WHAT THIS EXERCISE ASKS:
1 – In the review of The Great Lillian Hall, which play is Lillian rehearsing for her starring role?
2 – Write the next part of the review of The Great Lillian Hall, picking up after its last sentence.

The Great Lillian Hall
Brava, Jessica.
Jessica Lange is perfection as the fictional actress Lillian Hall, known for decades as a revered star of the theater. During rehearsals for her starring role in The Cherry Orchard, she is having unusual difficulty memorizing her lines, and before long learns that the cause is early dementia. Despite that ominous theme, The Great Lillian Hall is a lovely tribute to life in the theater, with all its personal compromises, and a showcase for Lange, who deftly shows the character as a vulnerable woman and also displays the distinct style of Lillian the bravura actress.
Off stage, she is still performative but less theatrical, full of bravado as she swans through her privileged life. But she is also full of fears and insecurities about aging, and has visions of her husband, a theater director and the love of her life, who passed away years before. Lange makes the different parts of Lilian seamless, as well as touching.

Stored data entries

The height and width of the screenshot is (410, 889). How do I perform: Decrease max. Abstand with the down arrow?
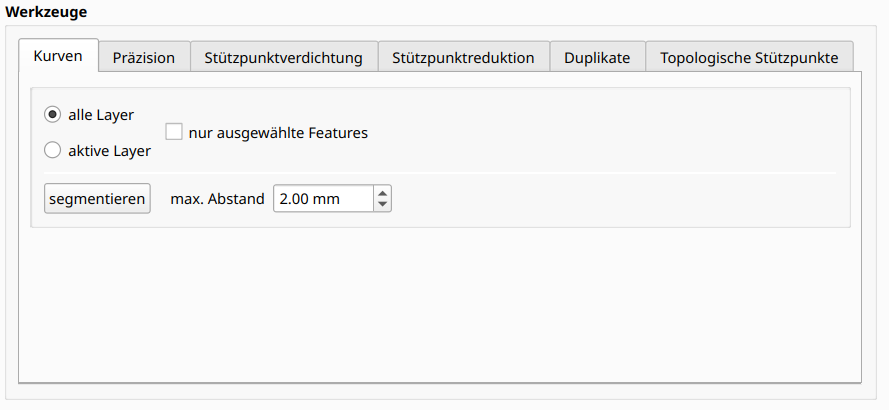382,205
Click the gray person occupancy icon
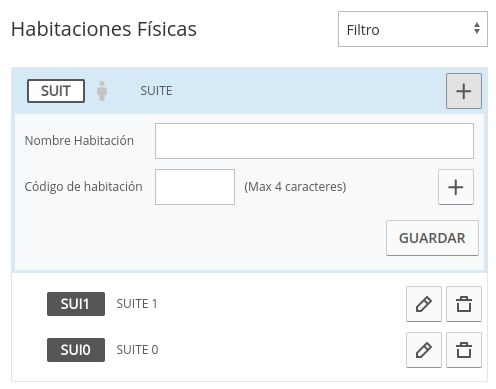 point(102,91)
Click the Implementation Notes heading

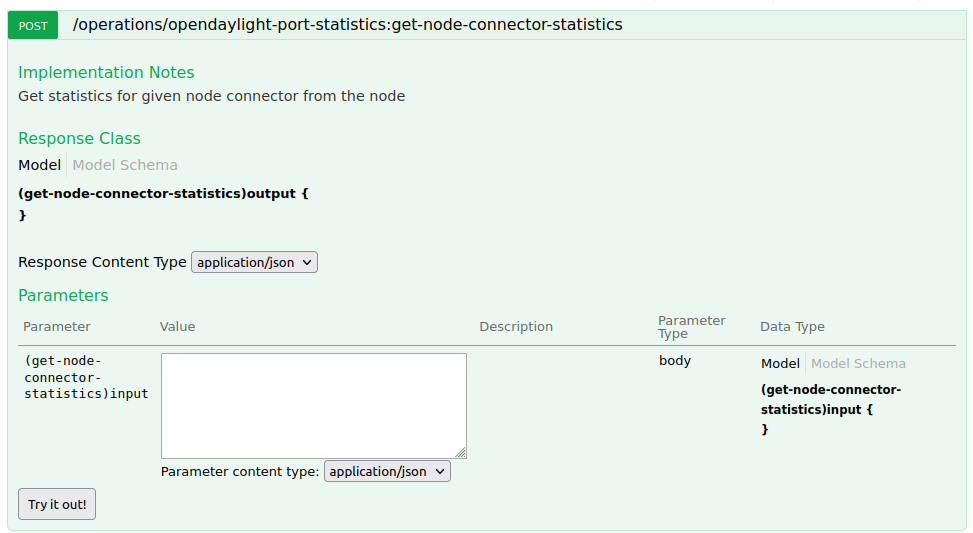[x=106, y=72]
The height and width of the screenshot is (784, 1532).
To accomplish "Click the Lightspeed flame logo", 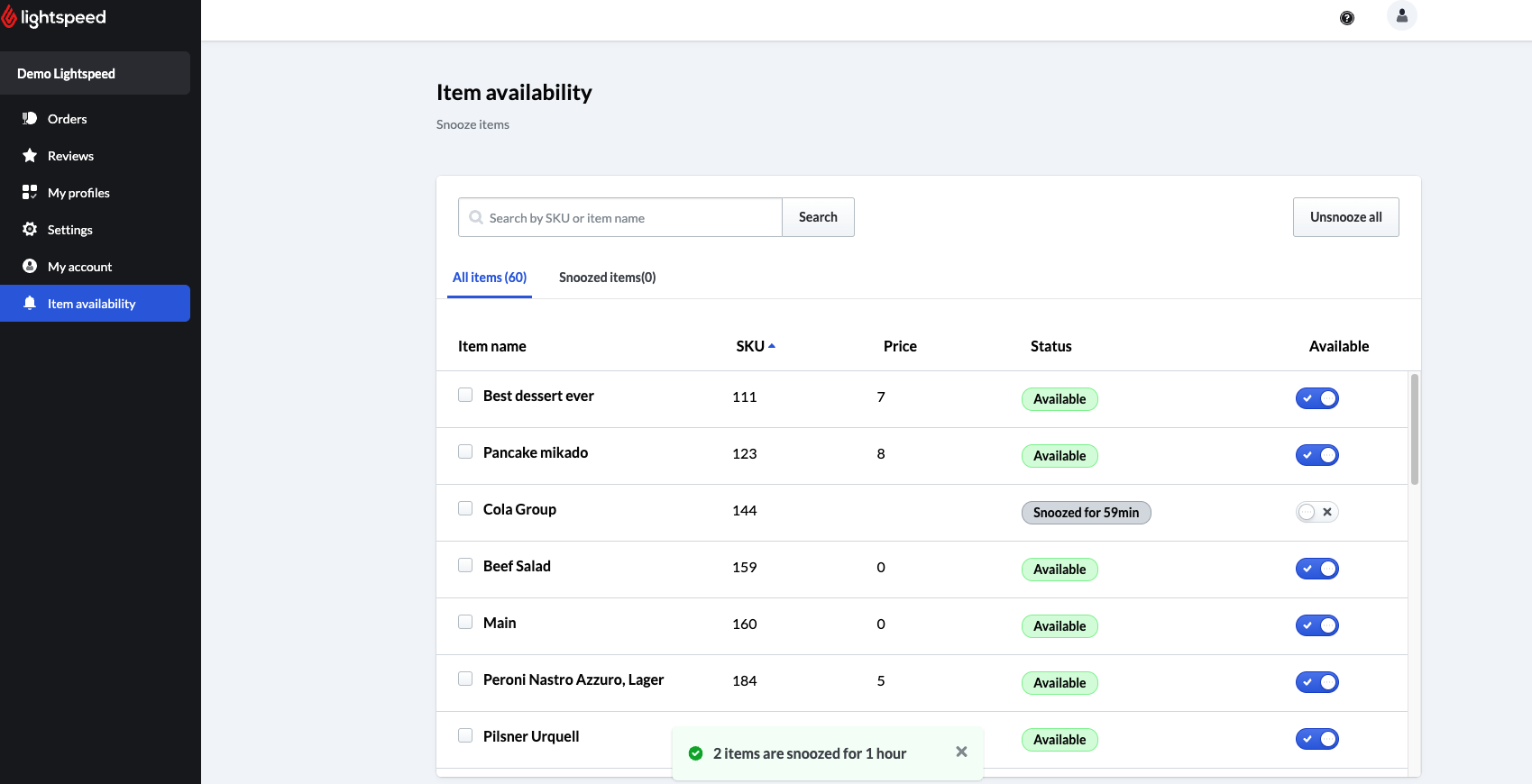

ANSWERS BY ITEM:
1 – The Cherry Orchard.

2 –
The film is best in its early stages, when it is at its most tough-minded. In one extraordinary scene that shows Lange’s intelligent, subtle choices, Lillian is forced by David and Jane to go to the production’s doctor, where she fails a memory test. Her hands shake as she tries to fold a piece of paper according to instructions, and she knows she’s in trouble. She almost weeps but doesn’t, and instead stares ahead stoically. When the doctor asks if she’s OK, she answers calmly, “Well I am pretty far from OK but I’m trying to formulate a plan.” When Lillian later receives the diagnosis of dementia, she tries to hide it, but Edith finds her prescription pills and knows what’s up.
Eventually, and not surprisingly given the story, the film sometimes crosses a line from fierce honesty into sentimentality. A scene in which Lillian and her daughter sing “Mockingbird” together, remembering the song as a lullaby from Margaret’s childhood, really does seem calculated to milk the emotions, and lands as inauthentic. But it’s also surprising that such easy sentimentality is relatively rare here.
Lange and Rabe get a predictable Big Acting yelling, crying scene, with Lillian in the hospital justifying her choice not to share the diagnosis with her child to protect her, and Margaret angrily sobbing, “I’m your daughter!” But in that scene the groundwork has been established and the emotions feel earned.
Simon Dennis’ cinematography keeps the film visually lively, from the black-and-white interludes to the red overlay on a dream of Lillian’s or a transition via the beautiful pink-purple of a flowering tree in a park.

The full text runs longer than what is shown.